### Directions for this task
Reply with nothing but how many lines in the entries below include "radio".

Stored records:

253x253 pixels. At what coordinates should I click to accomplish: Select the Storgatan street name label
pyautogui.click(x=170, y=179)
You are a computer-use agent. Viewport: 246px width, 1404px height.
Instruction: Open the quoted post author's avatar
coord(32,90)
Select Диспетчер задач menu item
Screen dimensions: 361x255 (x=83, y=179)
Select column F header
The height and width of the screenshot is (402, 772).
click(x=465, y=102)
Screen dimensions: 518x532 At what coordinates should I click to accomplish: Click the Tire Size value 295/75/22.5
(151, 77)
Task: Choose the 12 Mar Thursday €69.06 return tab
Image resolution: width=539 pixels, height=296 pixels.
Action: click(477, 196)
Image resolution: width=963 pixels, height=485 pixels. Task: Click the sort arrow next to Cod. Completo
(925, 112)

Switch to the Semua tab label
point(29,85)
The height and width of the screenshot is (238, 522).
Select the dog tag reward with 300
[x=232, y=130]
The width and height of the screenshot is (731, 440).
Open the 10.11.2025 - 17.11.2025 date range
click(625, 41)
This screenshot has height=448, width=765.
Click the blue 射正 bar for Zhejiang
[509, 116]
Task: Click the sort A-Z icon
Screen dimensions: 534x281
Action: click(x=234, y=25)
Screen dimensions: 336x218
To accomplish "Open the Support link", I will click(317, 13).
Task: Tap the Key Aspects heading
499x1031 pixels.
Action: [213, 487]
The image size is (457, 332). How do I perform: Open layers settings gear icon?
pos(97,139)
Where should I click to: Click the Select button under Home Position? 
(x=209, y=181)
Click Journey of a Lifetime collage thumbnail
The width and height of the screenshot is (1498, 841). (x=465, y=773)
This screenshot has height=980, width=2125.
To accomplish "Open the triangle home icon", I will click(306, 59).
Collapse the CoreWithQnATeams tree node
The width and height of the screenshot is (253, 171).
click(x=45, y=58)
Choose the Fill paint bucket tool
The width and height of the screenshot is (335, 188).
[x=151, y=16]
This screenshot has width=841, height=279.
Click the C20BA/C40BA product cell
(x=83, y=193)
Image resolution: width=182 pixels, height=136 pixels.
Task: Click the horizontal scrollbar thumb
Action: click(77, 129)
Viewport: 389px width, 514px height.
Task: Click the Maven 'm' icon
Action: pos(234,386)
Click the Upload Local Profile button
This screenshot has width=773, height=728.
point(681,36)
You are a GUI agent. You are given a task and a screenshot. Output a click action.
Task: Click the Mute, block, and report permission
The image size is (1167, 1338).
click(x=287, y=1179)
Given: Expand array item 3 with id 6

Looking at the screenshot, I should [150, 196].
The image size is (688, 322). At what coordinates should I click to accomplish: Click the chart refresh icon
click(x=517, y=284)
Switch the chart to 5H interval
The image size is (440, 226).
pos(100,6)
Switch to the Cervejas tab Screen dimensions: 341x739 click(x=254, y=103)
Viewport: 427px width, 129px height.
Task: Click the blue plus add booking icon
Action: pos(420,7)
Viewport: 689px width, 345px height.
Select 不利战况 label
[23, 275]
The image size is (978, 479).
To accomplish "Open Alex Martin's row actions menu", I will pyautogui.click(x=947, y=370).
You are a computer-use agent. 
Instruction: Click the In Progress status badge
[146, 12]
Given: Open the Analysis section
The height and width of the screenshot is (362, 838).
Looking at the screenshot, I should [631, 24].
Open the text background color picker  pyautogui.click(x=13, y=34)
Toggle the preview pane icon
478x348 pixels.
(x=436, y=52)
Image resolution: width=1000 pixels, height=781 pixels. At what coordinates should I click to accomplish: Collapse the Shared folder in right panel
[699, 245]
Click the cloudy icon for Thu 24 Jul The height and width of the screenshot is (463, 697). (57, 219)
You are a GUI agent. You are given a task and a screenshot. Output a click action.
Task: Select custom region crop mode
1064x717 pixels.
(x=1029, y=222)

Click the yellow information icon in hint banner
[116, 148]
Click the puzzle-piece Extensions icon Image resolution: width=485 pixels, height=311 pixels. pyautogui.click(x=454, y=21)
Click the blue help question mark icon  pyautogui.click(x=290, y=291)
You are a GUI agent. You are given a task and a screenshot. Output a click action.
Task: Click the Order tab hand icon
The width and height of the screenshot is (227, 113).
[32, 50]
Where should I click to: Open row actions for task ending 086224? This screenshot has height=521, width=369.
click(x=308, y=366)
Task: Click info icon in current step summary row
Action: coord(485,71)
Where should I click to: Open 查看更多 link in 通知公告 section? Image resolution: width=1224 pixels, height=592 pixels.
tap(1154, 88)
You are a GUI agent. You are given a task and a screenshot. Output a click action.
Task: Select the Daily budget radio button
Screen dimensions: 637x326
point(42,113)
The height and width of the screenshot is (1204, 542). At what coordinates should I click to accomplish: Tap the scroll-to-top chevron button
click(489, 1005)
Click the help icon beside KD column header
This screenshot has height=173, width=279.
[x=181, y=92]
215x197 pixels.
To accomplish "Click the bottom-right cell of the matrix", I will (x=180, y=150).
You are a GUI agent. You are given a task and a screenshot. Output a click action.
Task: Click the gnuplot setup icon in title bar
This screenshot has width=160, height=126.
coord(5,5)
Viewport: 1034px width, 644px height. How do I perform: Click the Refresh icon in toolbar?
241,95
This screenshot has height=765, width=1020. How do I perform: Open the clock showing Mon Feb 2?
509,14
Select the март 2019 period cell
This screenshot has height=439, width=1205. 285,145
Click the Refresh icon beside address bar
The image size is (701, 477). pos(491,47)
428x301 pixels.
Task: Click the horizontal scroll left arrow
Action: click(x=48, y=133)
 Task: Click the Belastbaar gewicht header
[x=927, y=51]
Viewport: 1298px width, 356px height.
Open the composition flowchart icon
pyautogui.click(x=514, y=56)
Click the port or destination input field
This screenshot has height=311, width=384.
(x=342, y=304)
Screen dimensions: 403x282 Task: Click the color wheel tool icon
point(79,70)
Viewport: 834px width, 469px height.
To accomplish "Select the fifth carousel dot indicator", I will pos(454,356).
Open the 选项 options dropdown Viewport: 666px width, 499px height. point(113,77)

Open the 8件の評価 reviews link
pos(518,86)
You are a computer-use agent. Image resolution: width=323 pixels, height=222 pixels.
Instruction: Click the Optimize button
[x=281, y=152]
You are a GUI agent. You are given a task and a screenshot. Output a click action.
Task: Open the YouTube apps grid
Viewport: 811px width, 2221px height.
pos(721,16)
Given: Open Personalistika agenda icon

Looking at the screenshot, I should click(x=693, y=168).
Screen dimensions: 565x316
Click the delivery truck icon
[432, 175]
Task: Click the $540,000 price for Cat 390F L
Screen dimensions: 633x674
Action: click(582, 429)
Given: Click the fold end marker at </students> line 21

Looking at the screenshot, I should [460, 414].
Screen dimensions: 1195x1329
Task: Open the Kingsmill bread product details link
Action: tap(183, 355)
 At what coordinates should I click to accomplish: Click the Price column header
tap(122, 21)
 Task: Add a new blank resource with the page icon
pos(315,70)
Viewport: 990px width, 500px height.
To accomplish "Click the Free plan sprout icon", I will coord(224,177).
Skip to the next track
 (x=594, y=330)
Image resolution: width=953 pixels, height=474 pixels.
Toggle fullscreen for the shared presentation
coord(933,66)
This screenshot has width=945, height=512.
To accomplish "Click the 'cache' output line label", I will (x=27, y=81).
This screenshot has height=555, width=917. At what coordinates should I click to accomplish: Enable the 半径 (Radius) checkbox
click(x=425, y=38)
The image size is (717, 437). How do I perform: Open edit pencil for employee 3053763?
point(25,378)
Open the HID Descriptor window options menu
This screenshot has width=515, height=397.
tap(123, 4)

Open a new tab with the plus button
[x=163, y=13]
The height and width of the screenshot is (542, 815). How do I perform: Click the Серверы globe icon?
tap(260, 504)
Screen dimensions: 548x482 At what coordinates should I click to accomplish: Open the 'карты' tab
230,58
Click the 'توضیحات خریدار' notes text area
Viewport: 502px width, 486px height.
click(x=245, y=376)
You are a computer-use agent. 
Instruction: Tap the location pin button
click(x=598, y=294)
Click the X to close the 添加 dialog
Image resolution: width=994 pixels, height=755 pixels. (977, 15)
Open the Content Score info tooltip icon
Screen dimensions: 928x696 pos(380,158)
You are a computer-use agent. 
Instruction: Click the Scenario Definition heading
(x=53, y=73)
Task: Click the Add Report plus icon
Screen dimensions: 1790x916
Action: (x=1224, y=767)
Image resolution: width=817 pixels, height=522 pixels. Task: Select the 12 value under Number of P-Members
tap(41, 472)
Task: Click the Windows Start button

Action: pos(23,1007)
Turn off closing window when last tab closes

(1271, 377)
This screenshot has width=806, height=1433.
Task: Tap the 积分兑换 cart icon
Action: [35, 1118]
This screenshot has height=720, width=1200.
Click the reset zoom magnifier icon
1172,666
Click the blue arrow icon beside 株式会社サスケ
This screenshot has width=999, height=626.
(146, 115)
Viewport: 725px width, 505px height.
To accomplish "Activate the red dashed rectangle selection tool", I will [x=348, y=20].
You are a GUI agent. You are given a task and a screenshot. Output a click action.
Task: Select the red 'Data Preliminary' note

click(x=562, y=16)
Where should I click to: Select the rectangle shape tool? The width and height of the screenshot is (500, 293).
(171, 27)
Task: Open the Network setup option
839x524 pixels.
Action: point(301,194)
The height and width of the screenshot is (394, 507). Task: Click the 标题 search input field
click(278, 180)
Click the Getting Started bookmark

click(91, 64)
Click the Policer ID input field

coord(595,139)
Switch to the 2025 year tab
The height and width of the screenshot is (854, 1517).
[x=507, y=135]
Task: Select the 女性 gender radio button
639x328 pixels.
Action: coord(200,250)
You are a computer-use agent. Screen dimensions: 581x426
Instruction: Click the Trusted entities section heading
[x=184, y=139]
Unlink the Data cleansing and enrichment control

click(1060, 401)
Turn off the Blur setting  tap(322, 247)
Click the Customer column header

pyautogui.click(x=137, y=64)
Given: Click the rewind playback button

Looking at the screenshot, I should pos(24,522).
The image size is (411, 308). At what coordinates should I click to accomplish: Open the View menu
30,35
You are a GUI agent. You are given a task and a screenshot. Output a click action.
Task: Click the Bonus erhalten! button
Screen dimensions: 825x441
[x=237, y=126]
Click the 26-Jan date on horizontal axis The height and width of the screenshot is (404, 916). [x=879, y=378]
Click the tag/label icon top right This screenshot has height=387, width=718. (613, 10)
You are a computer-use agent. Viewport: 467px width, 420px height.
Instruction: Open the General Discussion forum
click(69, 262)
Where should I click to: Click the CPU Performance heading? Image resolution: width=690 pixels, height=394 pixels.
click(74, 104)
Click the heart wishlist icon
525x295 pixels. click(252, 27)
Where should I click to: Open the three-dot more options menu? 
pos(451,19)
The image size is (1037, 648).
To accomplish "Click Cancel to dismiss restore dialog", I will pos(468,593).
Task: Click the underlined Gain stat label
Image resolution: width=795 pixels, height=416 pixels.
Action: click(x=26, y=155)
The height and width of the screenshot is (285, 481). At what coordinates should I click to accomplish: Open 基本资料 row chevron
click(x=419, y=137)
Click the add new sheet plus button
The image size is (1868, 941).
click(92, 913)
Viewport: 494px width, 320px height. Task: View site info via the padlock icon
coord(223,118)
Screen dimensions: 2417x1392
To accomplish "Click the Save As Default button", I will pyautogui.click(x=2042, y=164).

### Written response
2